Every product exposes health and metrics endpoints for monitoring.

Health Endpoints

Endpoint Purpose Use for
/health Full health check with component status Dashboards, alerting
/health/live Liveness probe (is the process running?) Kubernetes liveness probe
/health/ready Readiness probe (can it serve traffic?) Kubernetes readiness probe, load balancers
# Full health check
curl http://localhost:8100/health
# {"status":"healthy","product":"haagsman-document-search","version":"1.0.0","uptime_seconds":3600,"checks":{"vectorstore":"ok"}}

Prometheus Metrics

Every product exposes metrics at /metrics in Prometheus format:

curl http://localhost:8100/metrics

Key metrics

Metric Type Description
haagsman_http_requests_total Counter Total HTTP requests (by method, endpoint, status)
haagsman_http_latency_seconds Histogram Request latency (by method, endpoint)
haagsman_llm_requests_total Counter LLM API calls (by provider, model, status)
haagsman_llm_latency_seconds Histogram LLM response time
haagsman_llm_tokens_total Counter Token usage (by provider, direction)
haagsman_documents_indexed Gauge Documents in vector store

Grafana integration

Add Prometheus as a data source in Grafana, then import or build dashboards using the metrics above.

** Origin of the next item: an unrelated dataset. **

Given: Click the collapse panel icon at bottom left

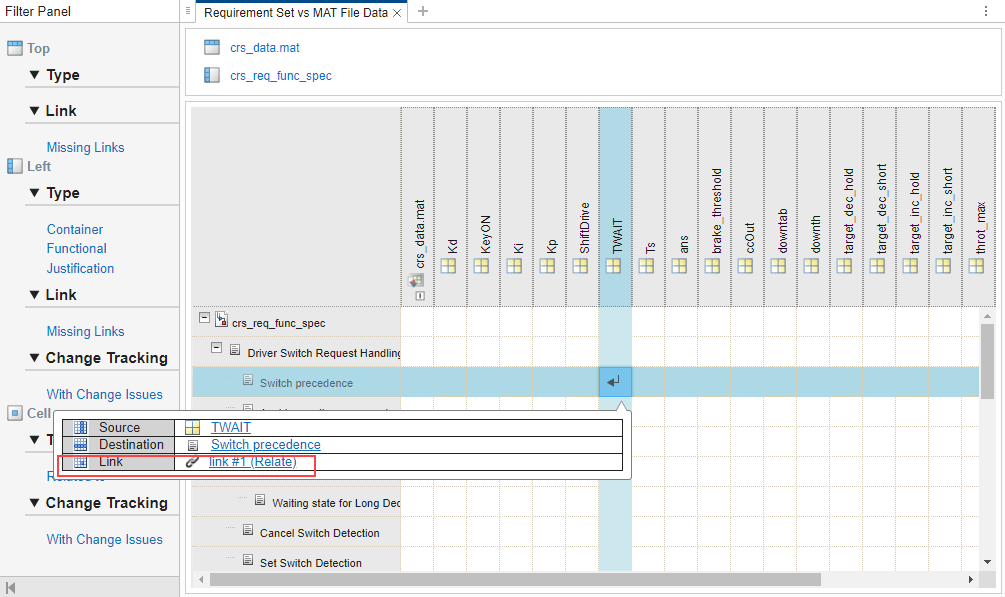Looking at the screenshot, I should pos(11,587).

Useful panels:

  • Request rate and error rate over time
  • LLM latency p50/p95/p99
  • Token usage and cost estimation
  • Active documents indexed

Docker health checks

All containers include built-in Docker health checks:

# View container health
docker inspect hai-document-search --format='{{.State.Health.Status}}'
# healthy

# View recent health check results
docker inspect hai-document-search --format='{{json .State.Health}}' | jq

Alerting recommendations

Condition Severity Action
/health returns non-200 Critical Investigate immediately
LLM error rate > 5% Warning Check API key, provider status
p99 latency > 10s Warning Check LLM provider, consider scaling
Disk usage > 80% Warning Archive old data, increase storage

Logging

All products log to stdout in structured format:

2026-04-08T09:30:00 [INFO] haagsman: POST /api/v1/search/query 200 1.243s

View logs:

docker compose logs -f document-search
docker compose logs --since 1h email-triage

Configure log level via HAAGSMAN_LOG_LEVEL (DEBUG, INFO, WARNING, ERROR).